(Pixel coordinate grounding data)
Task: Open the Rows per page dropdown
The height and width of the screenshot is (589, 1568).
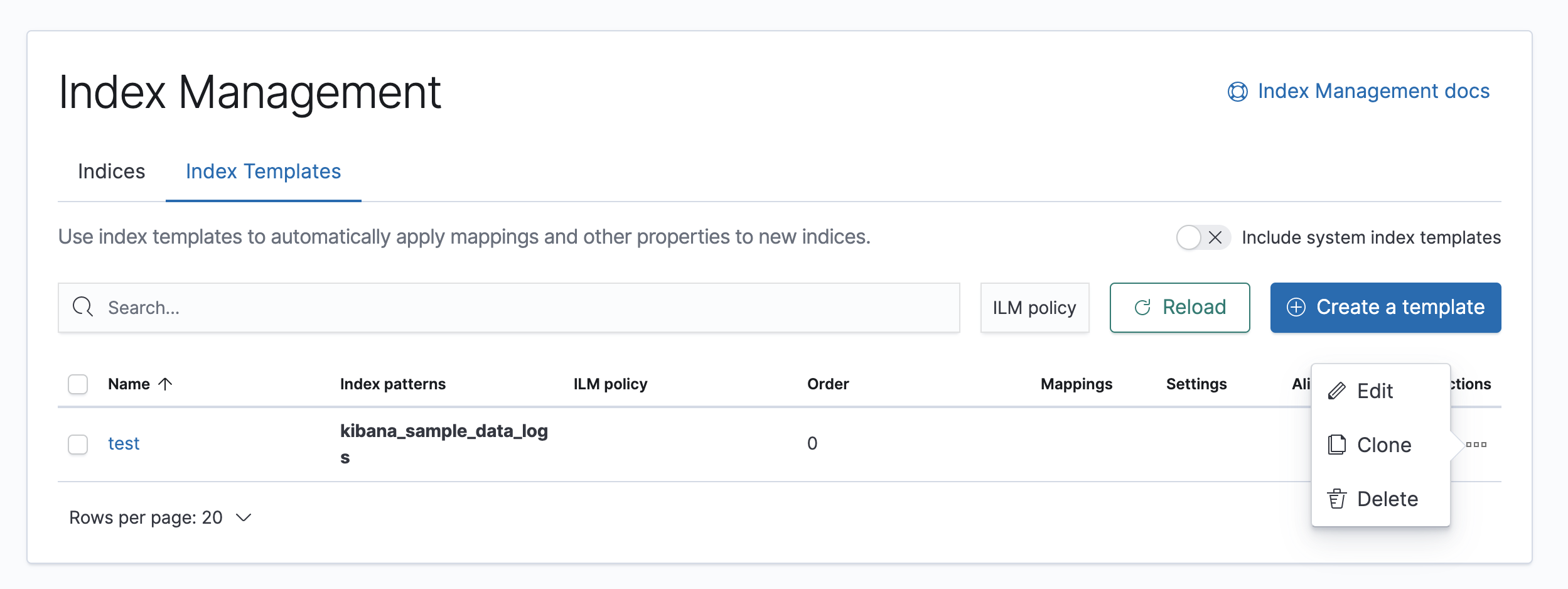Action: (x=161, y=517)
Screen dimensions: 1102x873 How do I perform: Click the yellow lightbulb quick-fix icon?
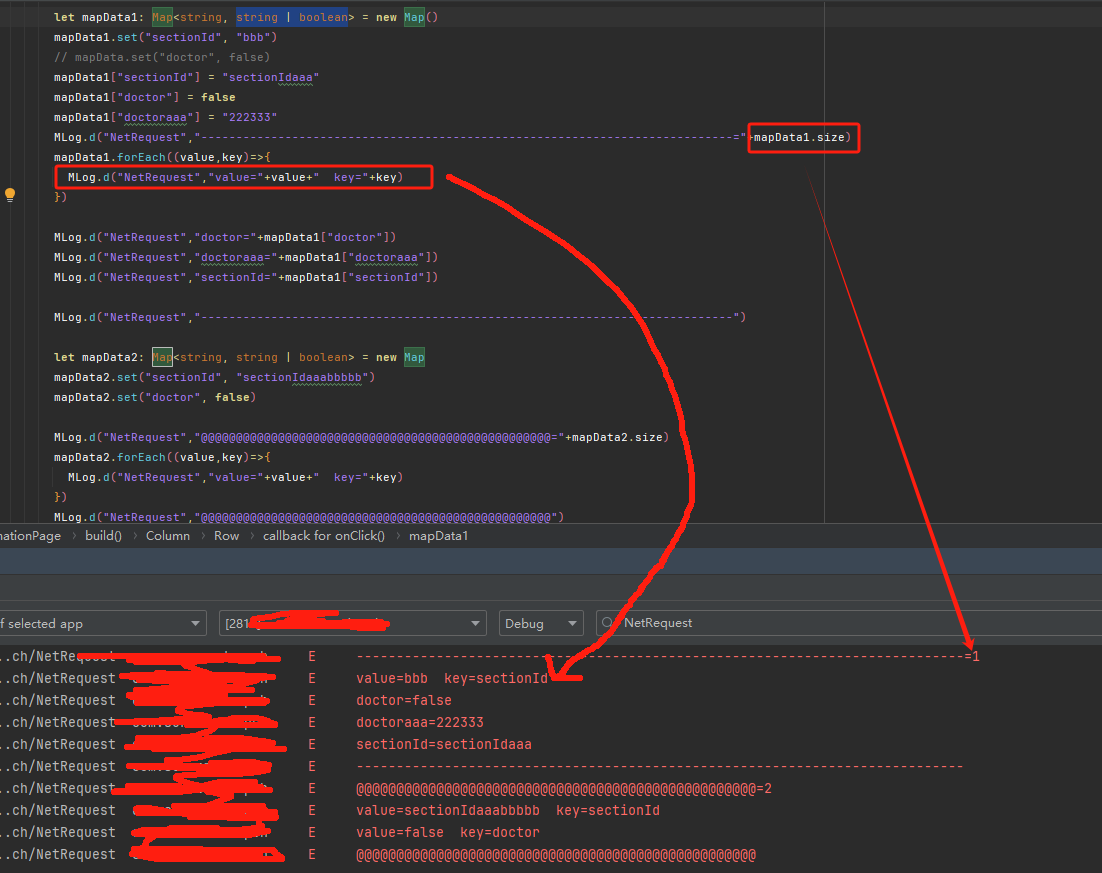10,195
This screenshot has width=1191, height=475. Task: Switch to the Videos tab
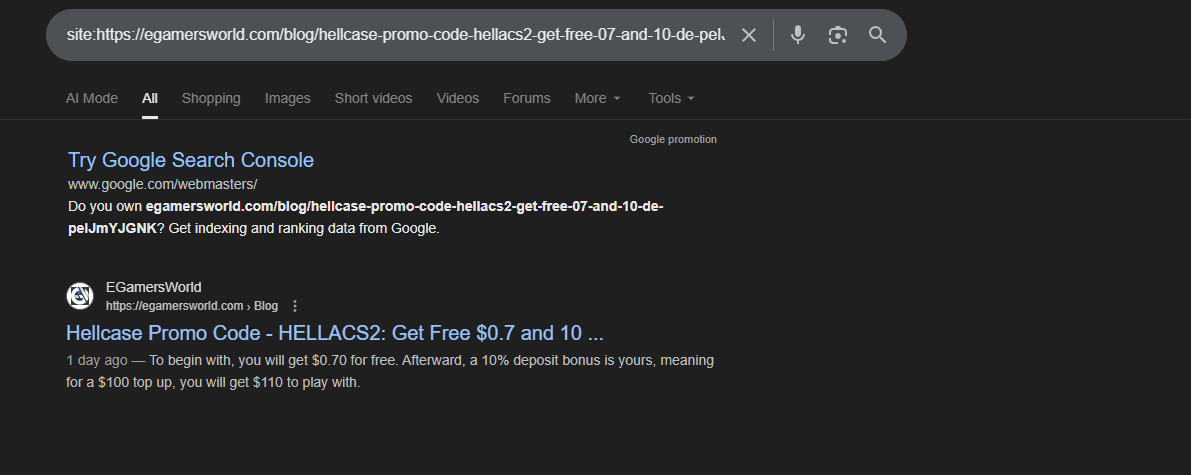pyautogui.click(x=458, y=98)

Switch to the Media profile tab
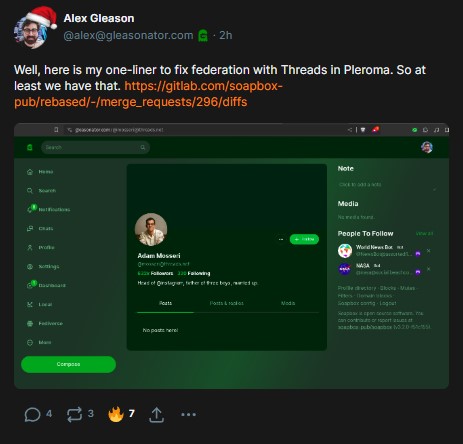[288, 303]
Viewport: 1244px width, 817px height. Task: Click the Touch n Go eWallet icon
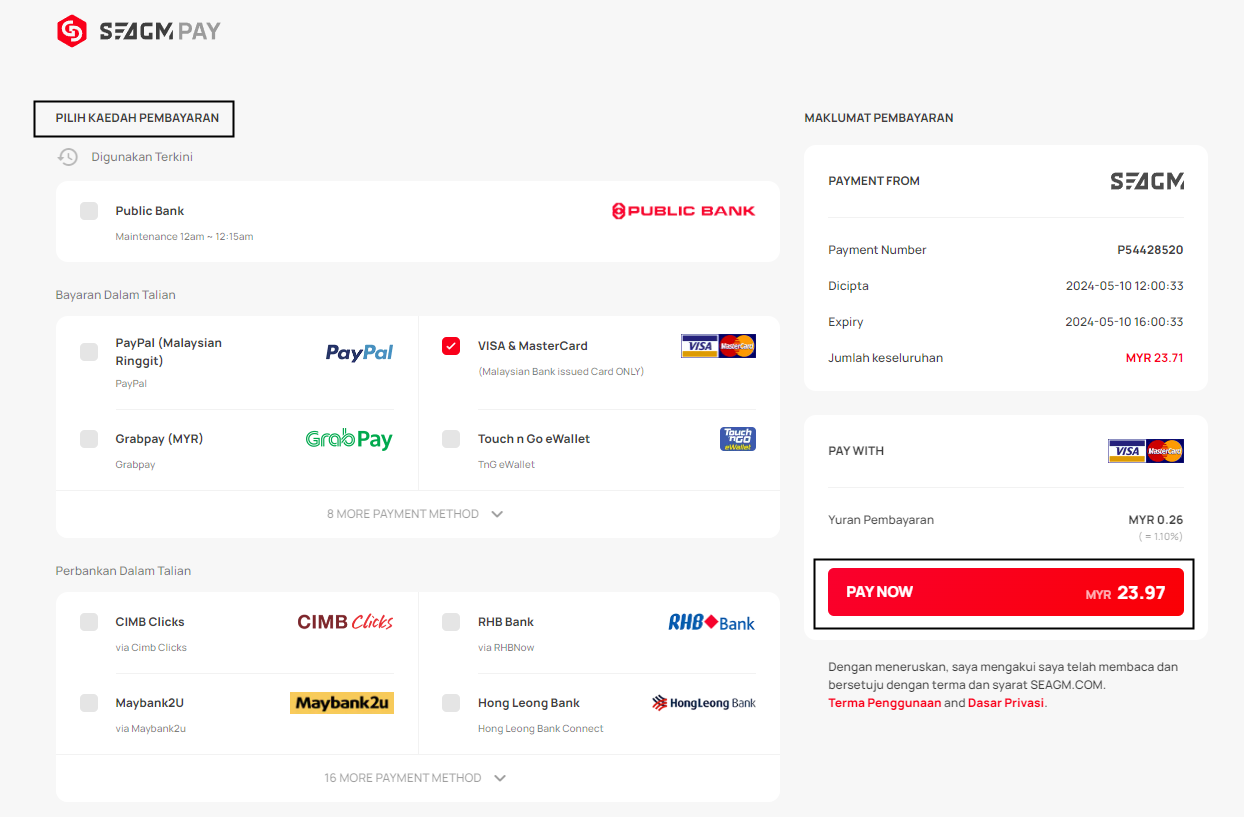click(x=738, y=439)
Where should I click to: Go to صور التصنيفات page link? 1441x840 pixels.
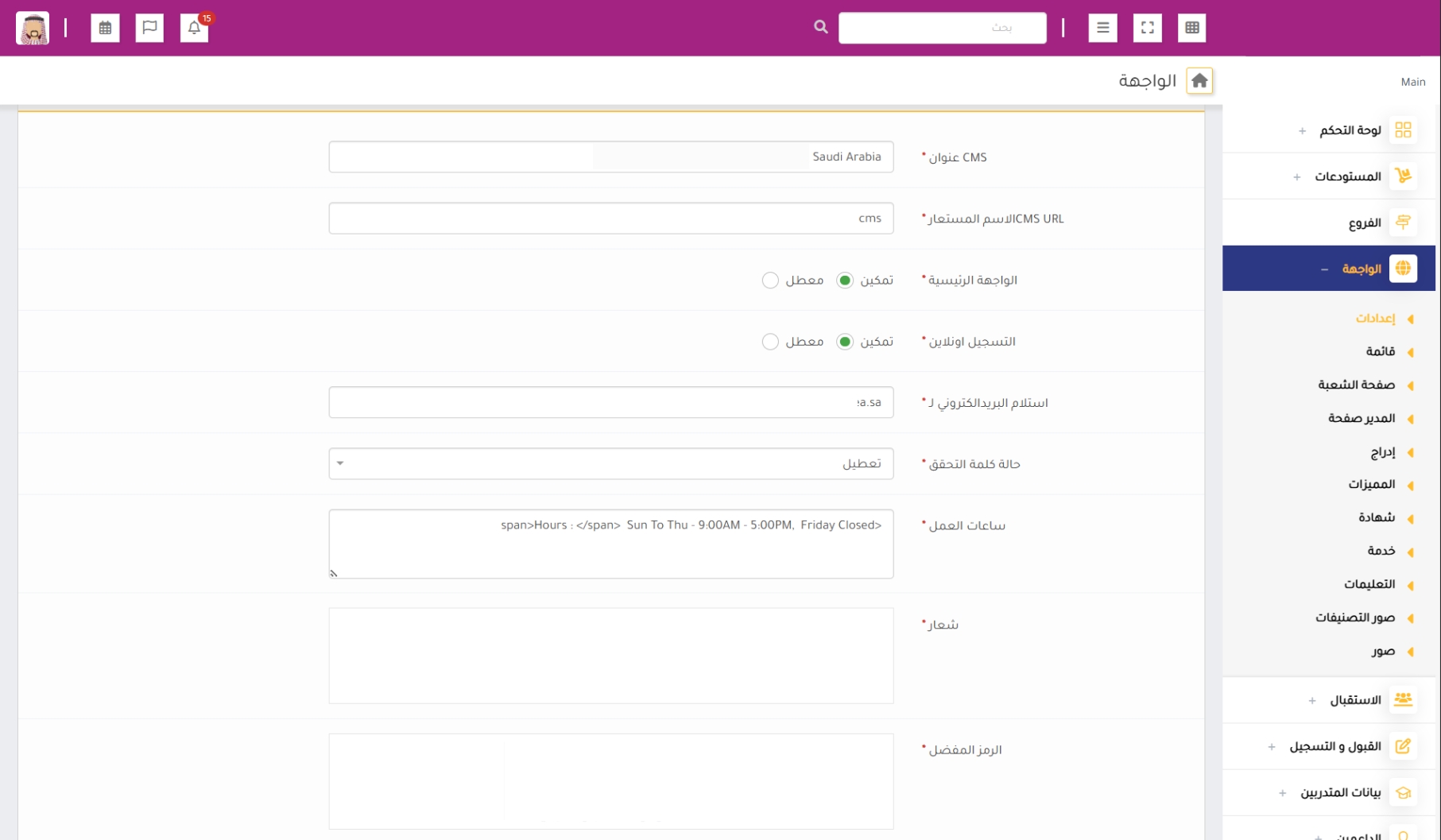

## What is expected:
Return every line in the records that includes the string "page".

## Solved problem:
Task: Open the Rows per page dropdown
Where should I click to: Go to صور التصنيفات page link? 1441x840 pixels.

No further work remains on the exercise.